• GOAL OF THE EXERCISE:
Everything from the line containing "The height and" to the close of the records below should be output exactly, line by line, with no other lines given.

· · · · · · ·

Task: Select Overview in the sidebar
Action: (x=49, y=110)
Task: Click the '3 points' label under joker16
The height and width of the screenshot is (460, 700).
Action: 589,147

· · · · · · ·

• PROBLEM SOLUTION:
The height and width of the screenshot is (460, 700).
Action: 589,147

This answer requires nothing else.